EXERCISE INSTRUCTIONS -
Below are some records. Write out the line that contains "720x1502 pixels." and all lines after it, exactly, but not the pictures.

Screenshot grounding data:
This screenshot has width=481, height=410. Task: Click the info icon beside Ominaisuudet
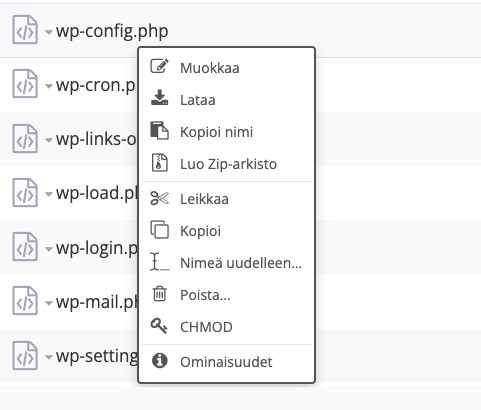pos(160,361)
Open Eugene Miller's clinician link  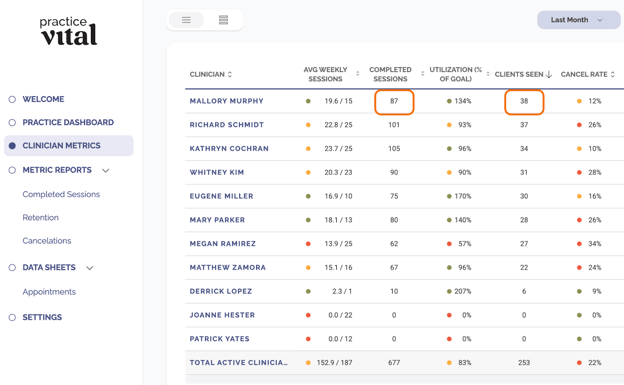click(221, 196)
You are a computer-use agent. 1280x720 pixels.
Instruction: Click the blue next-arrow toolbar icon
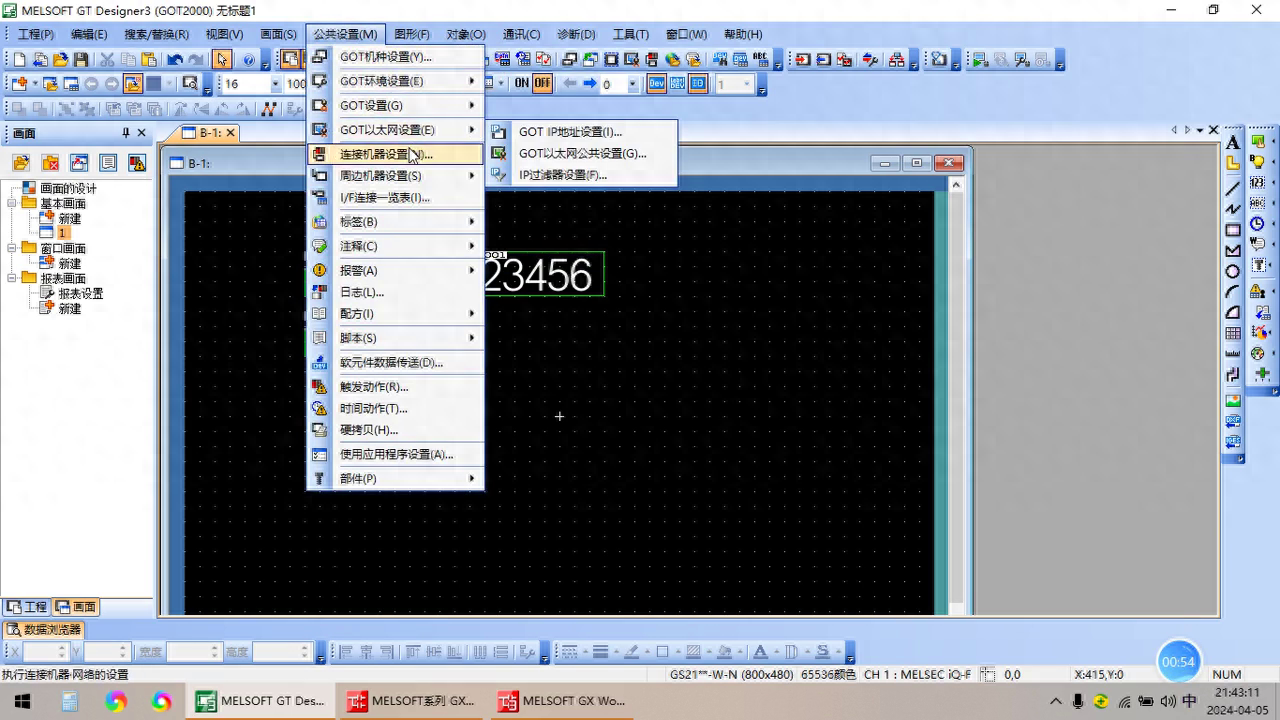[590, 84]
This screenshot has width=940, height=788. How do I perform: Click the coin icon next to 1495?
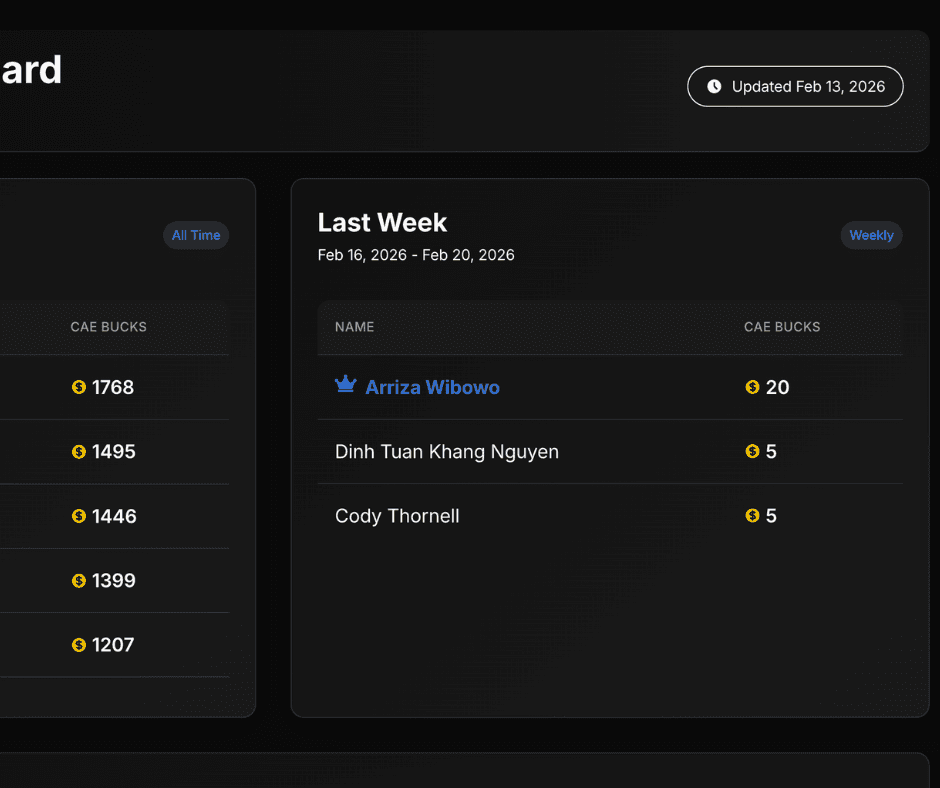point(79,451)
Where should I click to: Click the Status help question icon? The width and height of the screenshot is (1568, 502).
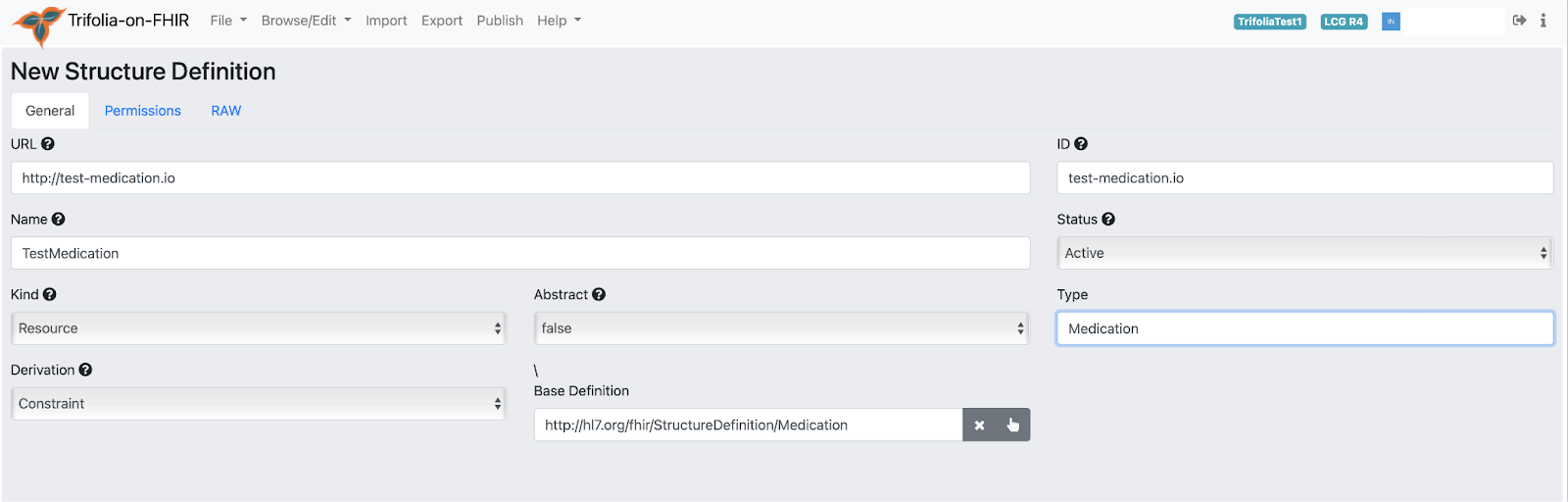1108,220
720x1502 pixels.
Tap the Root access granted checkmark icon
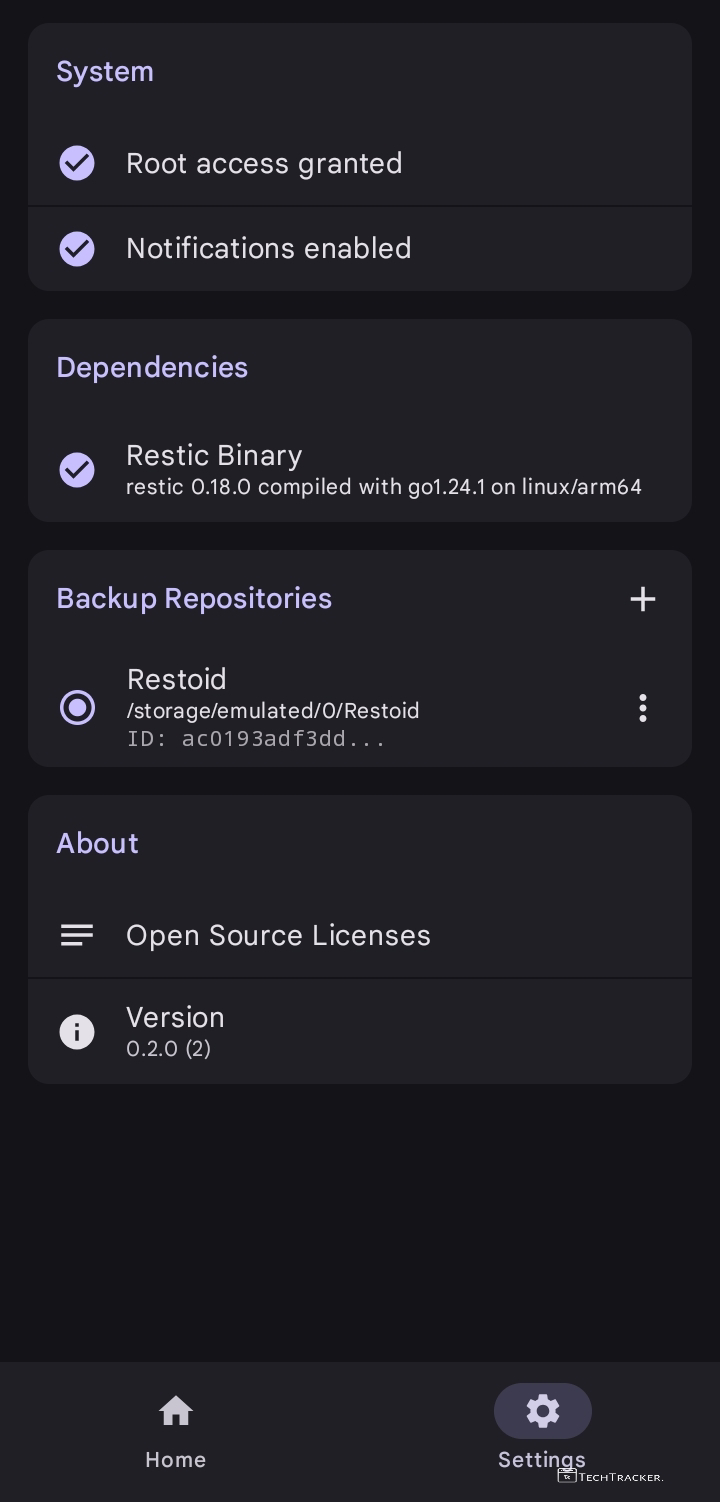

RESPONSE TO THIS TASK -
720x1502 pixels.
Tap the Root access granted checkmark icon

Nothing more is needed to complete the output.